● Task to complete:
Echo back the stretch of data from the line containing "Viewport: 1461px width, 666px height." through the line containing "click(287, 34)", keeping every line the same and leaving out the pictures.

● Supplied material:
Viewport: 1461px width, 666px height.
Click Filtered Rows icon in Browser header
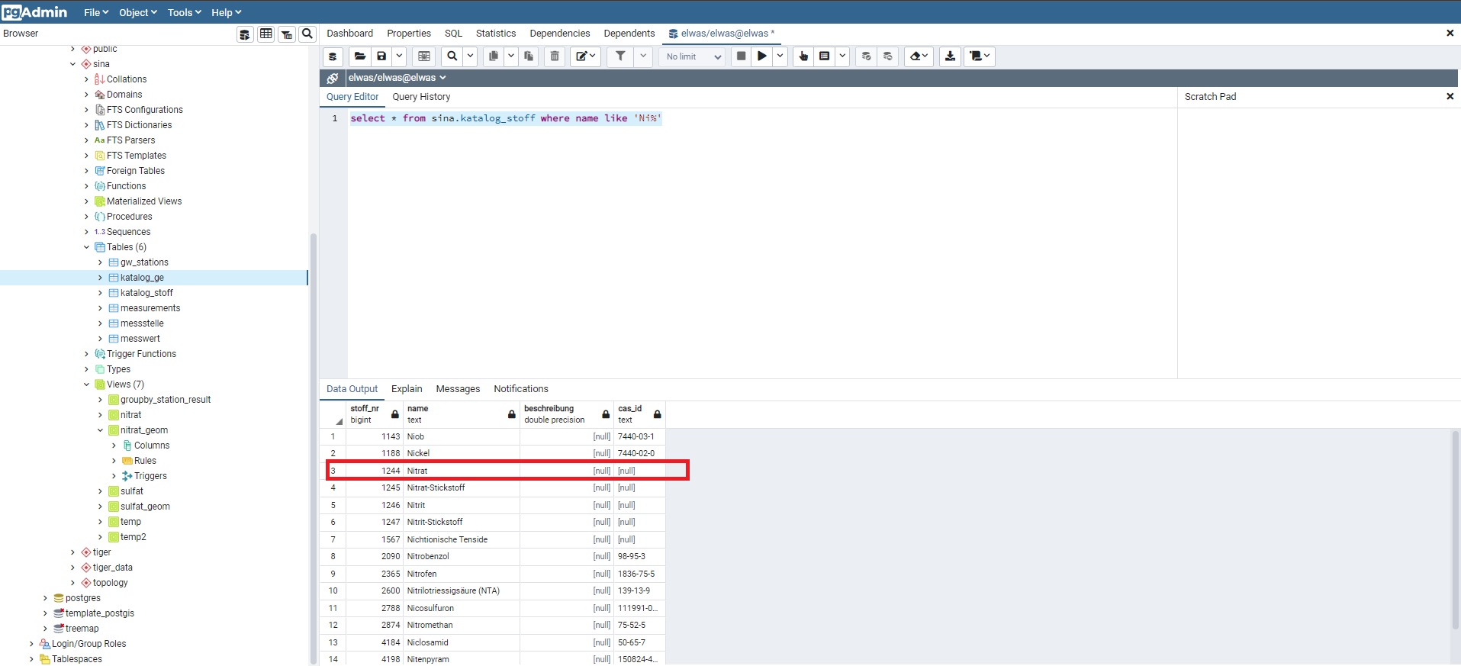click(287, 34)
* * *
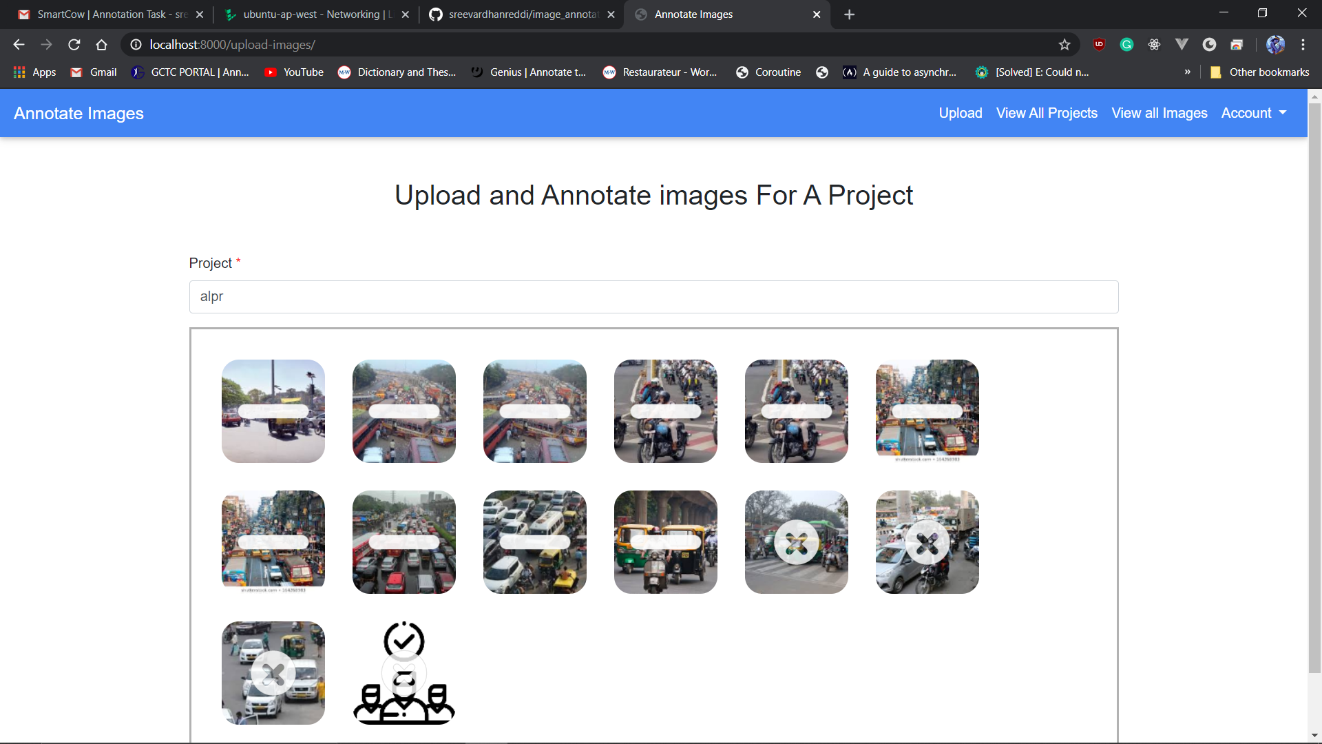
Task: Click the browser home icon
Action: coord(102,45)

● Written solution:
Viewport: 1461px width, 666px height.
Click Filtered Rows icon in Browser header
click(287, 34)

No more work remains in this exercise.